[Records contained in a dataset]

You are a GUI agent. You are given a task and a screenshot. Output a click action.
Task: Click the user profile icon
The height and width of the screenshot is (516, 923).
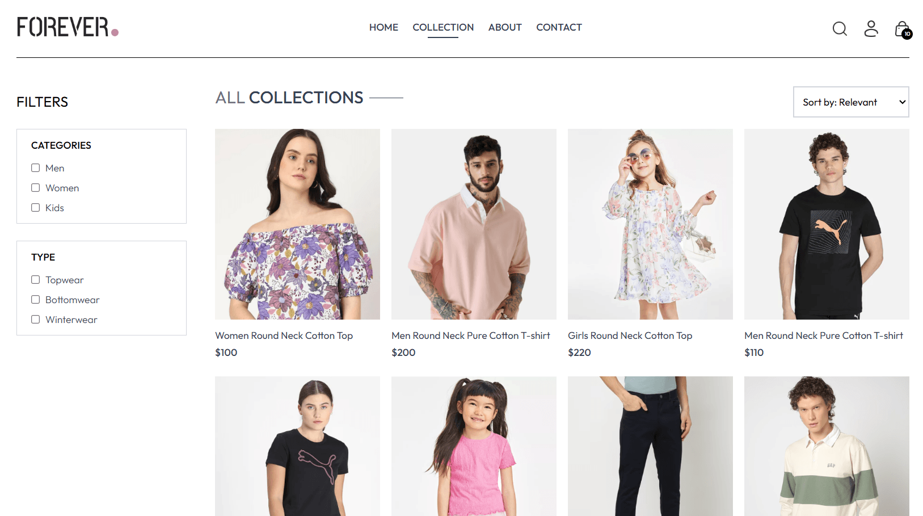click(871, 28)
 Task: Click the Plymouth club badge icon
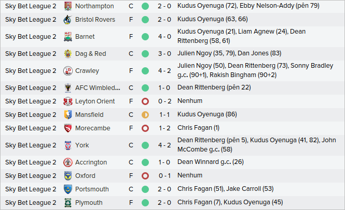tap(68, 203)
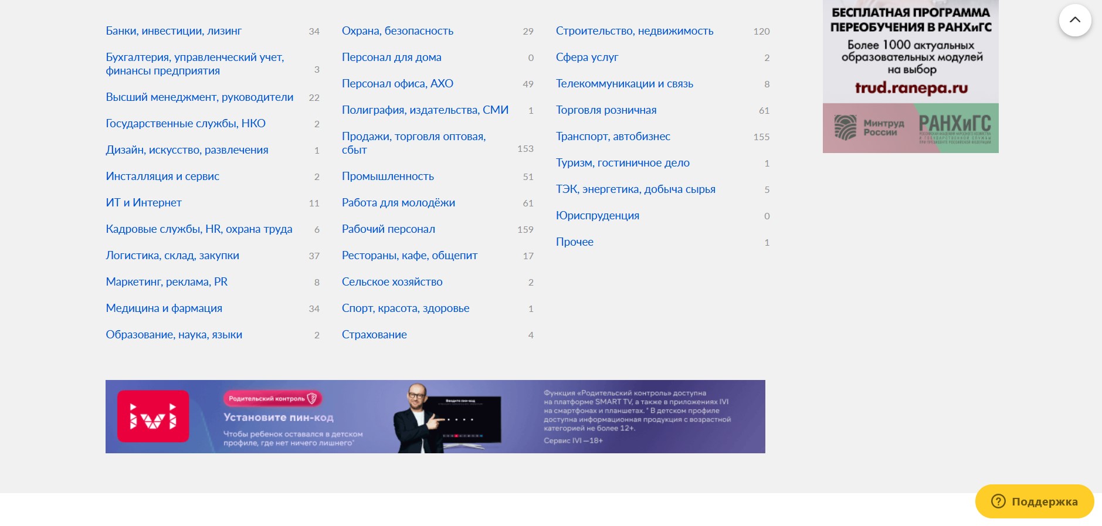Select Строительство, недвижимость category

tap(635, 31)
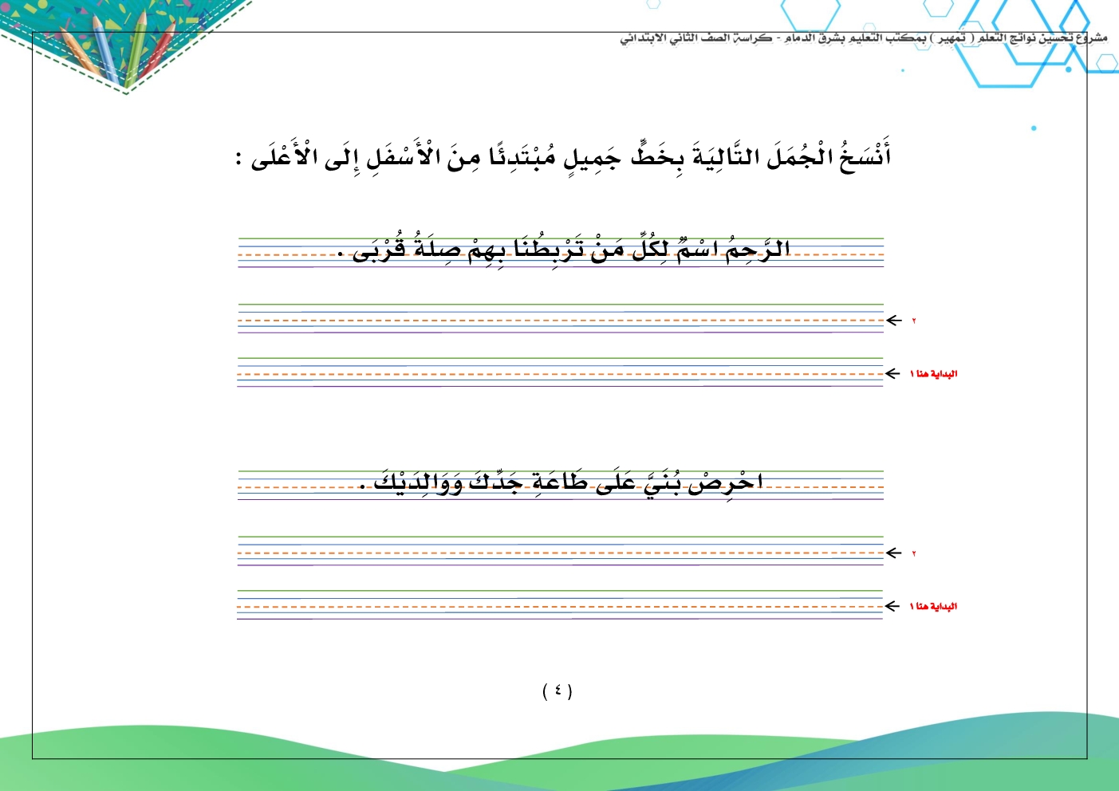Select the red "البداية هنا ١" label in the first exercise
Image resolution: width=1119 pixels, height=791 pixels.
click(x=933, y=374)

- [TASK]:
What you hand back should match the entries above exactly, except that no picture appears.

- [ANSWER FOR THIS EXERCISE]:
You are a GUI agent. You are given a task and a screenshot. Output a click action.
Task: Click the user profile icon
The height and width of the screenshot is (516, 923).
click(871, 28)
 Task: Click the Plymouth club badge icon
tap(68, 203)
Select Строительство, недвижимость category

tap(635, 31)
Select the red "البداية هنا ١" label in the first exercise
Image resolution: width=1119 pixels, height=791 pixels.
click(x=933, y=374)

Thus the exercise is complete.